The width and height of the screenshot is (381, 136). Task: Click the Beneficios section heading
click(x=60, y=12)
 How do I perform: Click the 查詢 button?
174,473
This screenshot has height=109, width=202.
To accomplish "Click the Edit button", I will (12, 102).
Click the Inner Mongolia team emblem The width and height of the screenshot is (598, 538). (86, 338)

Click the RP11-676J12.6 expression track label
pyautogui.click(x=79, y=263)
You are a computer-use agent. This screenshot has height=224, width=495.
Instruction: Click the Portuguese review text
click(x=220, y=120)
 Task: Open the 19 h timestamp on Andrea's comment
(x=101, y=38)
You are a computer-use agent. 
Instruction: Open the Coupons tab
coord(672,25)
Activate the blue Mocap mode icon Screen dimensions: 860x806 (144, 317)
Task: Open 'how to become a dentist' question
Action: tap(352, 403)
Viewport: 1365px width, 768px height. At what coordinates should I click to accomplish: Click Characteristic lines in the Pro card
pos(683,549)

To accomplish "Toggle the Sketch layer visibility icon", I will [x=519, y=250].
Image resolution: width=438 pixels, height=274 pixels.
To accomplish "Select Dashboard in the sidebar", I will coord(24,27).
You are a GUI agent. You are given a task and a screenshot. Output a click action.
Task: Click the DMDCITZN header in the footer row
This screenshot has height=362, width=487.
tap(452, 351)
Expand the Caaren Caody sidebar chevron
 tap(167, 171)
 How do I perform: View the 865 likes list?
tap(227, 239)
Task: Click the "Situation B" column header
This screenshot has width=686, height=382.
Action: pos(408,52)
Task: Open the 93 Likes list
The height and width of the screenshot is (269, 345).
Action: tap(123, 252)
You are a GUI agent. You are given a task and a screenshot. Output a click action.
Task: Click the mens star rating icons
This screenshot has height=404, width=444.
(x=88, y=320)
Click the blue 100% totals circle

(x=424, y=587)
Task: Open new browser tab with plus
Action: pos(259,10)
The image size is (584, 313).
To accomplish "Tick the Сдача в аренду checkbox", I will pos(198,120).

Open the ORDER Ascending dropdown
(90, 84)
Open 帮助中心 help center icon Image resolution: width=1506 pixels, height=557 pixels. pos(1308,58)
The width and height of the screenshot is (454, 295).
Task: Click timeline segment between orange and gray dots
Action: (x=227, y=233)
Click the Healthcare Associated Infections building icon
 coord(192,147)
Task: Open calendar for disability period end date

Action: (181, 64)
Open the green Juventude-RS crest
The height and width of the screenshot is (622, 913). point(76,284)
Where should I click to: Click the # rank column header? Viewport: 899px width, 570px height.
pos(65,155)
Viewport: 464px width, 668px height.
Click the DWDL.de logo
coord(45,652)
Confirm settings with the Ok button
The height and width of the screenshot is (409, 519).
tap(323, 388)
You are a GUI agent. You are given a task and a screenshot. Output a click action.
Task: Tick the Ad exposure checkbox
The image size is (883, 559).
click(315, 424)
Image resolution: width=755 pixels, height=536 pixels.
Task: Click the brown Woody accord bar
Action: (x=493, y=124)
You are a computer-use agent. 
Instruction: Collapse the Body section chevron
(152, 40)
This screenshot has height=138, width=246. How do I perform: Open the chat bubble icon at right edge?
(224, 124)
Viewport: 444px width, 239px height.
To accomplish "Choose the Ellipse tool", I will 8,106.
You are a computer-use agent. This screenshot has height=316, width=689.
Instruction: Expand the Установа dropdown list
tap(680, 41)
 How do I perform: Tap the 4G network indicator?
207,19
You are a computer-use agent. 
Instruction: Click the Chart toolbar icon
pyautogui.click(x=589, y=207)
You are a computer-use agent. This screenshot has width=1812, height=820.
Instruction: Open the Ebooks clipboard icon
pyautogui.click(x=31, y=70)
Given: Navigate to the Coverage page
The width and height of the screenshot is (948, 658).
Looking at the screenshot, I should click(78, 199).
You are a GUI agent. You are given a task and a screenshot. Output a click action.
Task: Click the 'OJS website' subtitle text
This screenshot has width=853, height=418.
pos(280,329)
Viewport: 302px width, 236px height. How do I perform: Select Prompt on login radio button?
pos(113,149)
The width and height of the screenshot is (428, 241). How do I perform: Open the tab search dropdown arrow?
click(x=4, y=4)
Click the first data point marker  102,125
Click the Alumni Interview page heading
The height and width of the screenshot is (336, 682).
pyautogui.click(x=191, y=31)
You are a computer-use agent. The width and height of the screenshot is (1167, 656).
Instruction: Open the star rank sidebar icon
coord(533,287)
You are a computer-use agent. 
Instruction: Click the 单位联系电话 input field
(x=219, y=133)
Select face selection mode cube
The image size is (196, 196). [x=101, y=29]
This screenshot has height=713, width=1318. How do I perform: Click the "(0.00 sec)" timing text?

### What to do
The entire listing is to be reproduced without alteration.

### Task result
The width and height of the screenshot is (381, 136). Task: Click the Beneficios section heading
click(x=60, y=12)
 How do I perform: Click the 查詢 button?
174,473
This screenshot has height=109, width=202.
To accomplish "Click the Edit button", I will (12, 102).
Click the Inner Mongolia team emblem The width and height of the screenshot is (598, 538). (86, 338)

Click the RP11-676J12.6 expression track label
pyautogui.click(x=79, y=263)
You are a computer-use agent. This screenshot has height=224, width=495.
Instruction: Click the Portuguese review text
click(x=220, y=120)
 Task: Open the 19 h timestamp on Andrea's comment
(x=101, y=38)
You are a computer-use agent. 
Instruction: Open the Coupons tab
coord(672,25)
Activate the blue Mocap mode icon Screen dimensions: 860x806 (144, 317)
Task: Open 'how to become a dentist' question
Action: tap(352, 403)
Viewport: 1365px width, 768px height. At what coordinates should I click to accomplish: Click Characteristic lines in the Pro card
pos(683,549)

To accomplish "Toggle the Sketch layer visibility icon", I will [x=519, y=250].
Image resolution: width=438 pixels, height=274 pixels.
To accomplish "Select Dashboard in the sidebar", I will coord(24,27).
You are a GUI agent. You are given a task and a screenshot. Output a click action.
Task: Click the DMDCITZN header in the footer row
This screenshot has height=362, width=487.
tap(452, 351)
Expand the Caaren Caody sidebar chevron
 tap(167, 171)
 How do I perform: View the 865 likes list?
tap(227, 239)
Task: Click the "Situation B" column header
This screenshot has width=686, height=382.
Action: pos(408,52)
Task: Open the 93 Likes list
The height and width of the screenshot is (269, 345).
Action: tap(123, 252)
You are a GUI agent. You are given a task and a screenshot. Output a click action.
Task: Click the mens star rating icons
This screenshot has height=404, width=444.
(x=88, y=320)
Click the blue 100% totals circle

(x=424, y=587)
Task: Open new browser tab with plus
Action: pos(259,10)
The image size is (584, 313).
To accomplish "Tick the Сдача в аренду checkbox", I will pos(198,120).

Open the ORDER Ascending dropdown
(90, 84)
Open 帮助中心 help center icon Image resolution: width=1506 pixels, height=557 pixels. pos(1308,58)
The width and height of the screenshot is (454, 295).
Task: Click timeline segment between orange and gray dots
Action: (x=227, y=233)
Click the Healthcare Associated Infections building icon
 coord(192,147)
Task: Open calendar for disability period end date

Action: (181, 64)
Open the green Juventude-RS crest
The height and width of the screenshot is (622, 913). point(76,284)
Where should I click to: Click the # rank column header? Viewport: 899px width, 570px height.
pos(65,155)
Viewport: 464px width, 668px height.
Click the DWDL.de logo
coord(45,652)
Confirm settings with the Ok button
The height and width of the screenshot is (409, 519).
tap(323, 388)
You are a GUI agent. You are given a task and a screenshot. Output a click action.
Task: Tick the Ad exposure checkbox
The image size is (883, 559).
click(315, 424)
Image resolution: width=755 pixels, height=536 pixels.
Task: Click the brown Woody accord bar
Action: (x=493, y=124)
You are a computer-use agent. 
Instruction: Collapse the Body section chevron
(152, 40)
This screenshot has height=138, width=246. How do I perform: Open the chat bubble icon at right edge?
(224, 124)
Viewport: 444px width, 239px height.
To accomplish "Choose the Ellipse tool", I will 8,106.
You are a computer-use agent. This screenshot has height=316, width=689.
Instruction: Expand the Установа dropdown list
tap(680, 41)
 How do I perform: Tap the 4G network indicator?
207,19
You are a computer-use agent. 
Instruction: Click the Chart toolbar icon
pyautogui.click(x=589, y=207)
You are a computer-use agent. This screenshot has width=1812, height=820.
Instruction: Open the Ebooks clipboard icon
pyautogui.click(x=31, y=70)
Given: Navigate to the Coverage page
The width and height of the screenshot is (948, 658).
Looking at the screenshot, I should click(78, 199).
You are a GUI agent. You are given a task and a screenshot. Output a click action.
Task: Click the 'OJS website' subtitle text
This screenshot has width=853, height=418.
pos(280,329)
Viewport: 302px width, 236px height. How do I perform: Select Prompt on login radio button?
pos(113,149)
The width and height of the screenshot is (428, 241). How do I perform: Open the tab search dropdown arrow?
click(x=4, y=4)
Click the first data point marker  102,125
Click the Alumni Interview page heading
The height and width of the screenshot is (336, 682).
pyautogui.click(x=191, y=31)
You are a computer-use agent. The width and height of the screenshot is (1167, 656).
Instruction: Open the star rank sidebar icon
coord(533,287)
You are a computer-use agent. 
Instruction: Click the 单位联系电话 input field
(x=219, y=133)
Select face selection mode cube
The image size is (196, 196). [x=101, y=29]
This screenshot has height=713, width=1318. How do I perform: Click the "(0.00 sec)" timing text?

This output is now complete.